Neuroplasticity is the brain's ability to change its structure and its function. Today, 75 to 90 per cent of hospital visits in the US and in other parts of the world is due to stress-related conditions. Inflammation is known to be the root of several chronic conditions, where the body is subject to a stressor, such as a physical injury or viral infection, but it responds by healing. The problem lies in many patients experiencing a sustained stress response that leads to ongoing inflammation persisting long after the initial trigger has gone.
Evidence and research suggest that through the continuation of stress responses, the brain, specifically the limbic system, can learn through neuroplasticity to protect the body. This has been used successfully for decades in clinical practices for neurocognitive rehabilitation.
Re-origin now applies those same principles and approaches through PRT therapy, CBT training, and interoceptive training, for example, to help people overcome anxiety, depression, and chronic inflammatory conditions. Self-directed neuroplasticity can teach people how to retrain the stress response in their brain, so they have control over the inflammation produced by the body.

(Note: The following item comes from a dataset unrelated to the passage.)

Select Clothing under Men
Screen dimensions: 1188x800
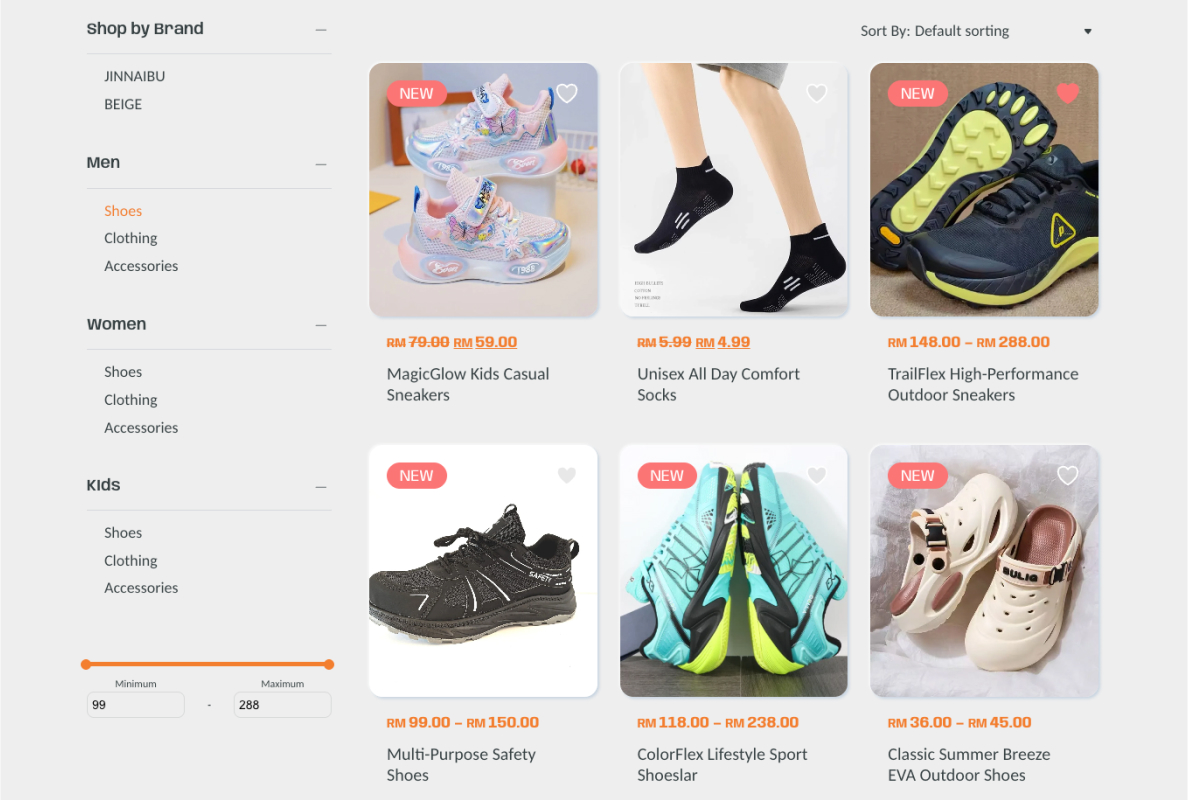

The frequency of these exercise is lowering that inflammatory response, helping patients improve conditions such as chronic fatigue, fibromyalgia and COVID. In addition, neuroplasticity training has been used in overcoming chronic pain, or even regaining function to limbs that had previously been disconnected due to stroke or injury.
Tell us about the direction Re-origin is taking when it comes to becoming a vital part of the healthcare landscape, are there recent success stories of collaborations and partnerships with healthcare entities?
In the past, certain conditions that were a result of complex chronic illnesses fell into the category of mystery ailments. Many patients saw the Re-origin program as a last resort when conventional medicine could not provide a permanent solution. More physicians are collaborating with us and offering the program to their patients as a first response and, in some instances, in conjunction with their treatment.
The program supports by identifying and interrupting the inflammatory processes and patterns that take place in the body. It replaces those inflammatory responses with our parasympathetic responses, which is our body's natural healing state.
We are working with a handful of PhD neuroscientists and clinical psychologists to gather more clinical data with the goal of having Re-origin's approach become the first response, as opposed to being the last resort for conditions like long COVID, chronic fatigue, pain syndrome, as well as treatment-resistant anxiety and depression.
How does the rewiring phenomenon work? Does it help address the cause of long COVID?
The brain can make a neurological association between stress and inflammatory activity. Even after a long period since the body has cleared the virus, it can learn that those symptoms or similar resembling symptoms of COVID can be dangerous and perpetuate an inflammatory response.
Some patients tend to have persisting flu symptoms after COVID recovery and those inflammatory processes are often triggered by actions such as running up a flight of steps, mimicking the same type of symptomology they experienced when they were ill.
The brain creates these associations to learn from the past to protect us in the future. The issue is that it may not receive the right messages. With neuroplasticity programmes, the goal is to start to retrain the brain to ultimately reclassify those symptoms and experiences from threatening to non-threatening. Our bodies can then experience everyday activities and register experiences like fatigue, headache, even brain fog to some extent, shortness of breath, but without necessarily triggering that overactive immune response.
Conditions like Long COVID and post-viral fatigue have a certain "learned component" which through self-directed neuroplasticity can be unlearned, and ultimately, undone.